Fortune, who is also general manager at Heavenly, spoke to The Daily Herald on Wednesday about his return to Stevens.

Since you became the interim general manager of Stevens Pass, what changes have you made to address some of the concerns that customers and staff have expressed?

Tom Fortune (Adam Sanders / Stevens Pass)

Tom Fortune (Adam Sanders / Stevens Pass)

The first thing was just really working with the team and focusing on changing the vibe and the energy of the place. I’m happy to say that went pretty quickly, and it’s in a really good place right now. Besides that, opening the terrain and opening the lifts is the highest priority.

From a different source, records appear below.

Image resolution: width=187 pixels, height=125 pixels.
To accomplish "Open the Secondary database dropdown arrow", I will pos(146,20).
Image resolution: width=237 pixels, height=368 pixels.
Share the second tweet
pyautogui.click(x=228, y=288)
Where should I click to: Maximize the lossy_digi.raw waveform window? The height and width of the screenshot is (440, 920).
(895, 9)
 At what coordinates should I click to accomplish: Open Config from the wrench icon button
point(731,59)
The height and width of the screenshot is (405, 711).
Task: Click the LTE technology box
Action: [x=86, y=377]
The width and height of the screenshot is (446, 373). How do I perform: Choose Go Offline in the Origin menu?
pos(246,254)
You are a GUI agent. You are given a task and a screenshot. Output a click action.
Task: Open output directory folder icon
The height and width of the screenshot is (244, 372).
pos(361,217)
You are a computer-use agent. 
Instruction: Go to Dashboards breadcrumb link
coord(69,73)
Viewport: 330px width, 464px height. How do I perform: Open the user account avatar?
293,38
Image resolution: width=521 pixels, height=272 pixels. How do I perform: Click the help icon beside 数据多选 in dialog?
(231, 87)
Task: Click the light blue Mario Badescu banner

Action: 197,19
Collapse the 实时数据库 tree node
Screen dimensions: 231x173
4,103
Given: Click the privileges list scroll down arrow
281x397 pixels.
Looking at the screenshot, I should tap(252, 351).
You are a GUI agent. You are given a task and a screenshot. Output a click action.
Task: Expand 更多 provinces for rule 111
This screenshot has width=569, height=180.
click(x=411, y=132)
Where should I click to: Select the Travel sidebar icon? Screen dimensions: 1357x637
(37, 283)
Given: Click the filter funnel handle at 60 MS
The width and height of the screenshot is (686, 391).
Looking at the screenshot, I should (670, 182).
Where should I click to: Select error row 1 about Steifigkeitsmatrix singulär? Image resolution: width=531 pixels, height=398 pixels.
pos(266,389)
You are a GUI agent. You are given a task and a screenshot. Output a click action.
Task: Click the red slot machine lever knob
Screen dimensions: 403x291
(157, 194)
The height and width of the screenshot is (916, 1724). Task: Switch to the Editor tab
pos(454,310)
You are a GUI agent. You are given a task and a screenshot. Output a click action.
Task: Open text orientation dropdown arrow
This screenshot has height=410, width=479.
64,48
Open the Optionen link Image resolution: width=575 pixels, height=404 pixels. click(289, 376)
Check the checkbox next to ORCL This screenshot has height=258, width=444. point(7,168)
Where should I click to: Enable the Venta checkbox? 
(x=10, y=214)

In the first two weeks, I’m proud of the success that the team has made. We’ve been able to open Kehr’s Chair. We’ve opened the backside, which is just amazing, amazing terrain. And it’s going to be open seven days a week starting (Feb. 4).

What progress have you made on hiring more employees?

The first step was really getting the support to the hiring team on the ground at Stevens Pass. And collaborating with our corporate HR and talent acquisition team and getting them on the same page. That was the first step. It really made a big difference. We’ve got a lot of people in the pipeline. And we’re, one by one, trying to convert all those into lift operators and employees. They’re coming from all over the place, so the interest level is quite high for this time of year.

You mentioned a change in the vibe and the energy. How have you tried to improve morale among staff?

It’s a special group of people. And being transparent and authentic with them and just cherishing the special, diverse qualities of all the people that work there and celebrating that — it really resonates with the team. I don’t think I’ve really done anything other than just be supportive and open to helping up there, and I think it’s gone over quite well. The other thing we have done is we’ve focused on the employee experience. We’ve done some events like free breakfast in the morning. … There’s a lot more of that to come.

What was it like to have the back side of the mountain open for the first time all season?

I was back there Friday morning, and I haven’t been back there in a long time, maybe 10 or 12 years or something. And it hit me instantly how — I get it. It is amazing terrain. And it’s long. It’s got great pitches. The sun was out. It dawned on me how special it is, and how important it is for that mountain and that resort and our guests and employees.

A lot of the people have said that they miss the way that the mountain used to be. How can you keep the culture at Stevens Pass community focused, even with its corporate ownership?

Vail Resorts is behind the leaders of the resort bringing their own authentic voice to the mountain. And having the unique qualities of the place — let that be the guiding principle.

Do you have plans to stick around in the long term?

I’m certainly not going to bail out before it’s time. I’ll stay as long as needed. I’m not going to leave my job and my post here at Heavenly, because it’s also a really special place. And I love that. But I will stay involved with Stevens Pass as long as I need to and as long as the company will have me there. Even when a new person is hired, I think that my involvement will be there for a while.

Is there anything else you want pass holders to know?

They’ve been heard. That’s good for the future of Stevens Pass and all the guests there. And I would ask for a little patience while we build. I would also want people to know that myself and the team are super committed to getting this done to the best of our ability. And I think the second half (of the season) will be great. The message is that we’re focused on making Stevens Pass the best place that it can possibly be.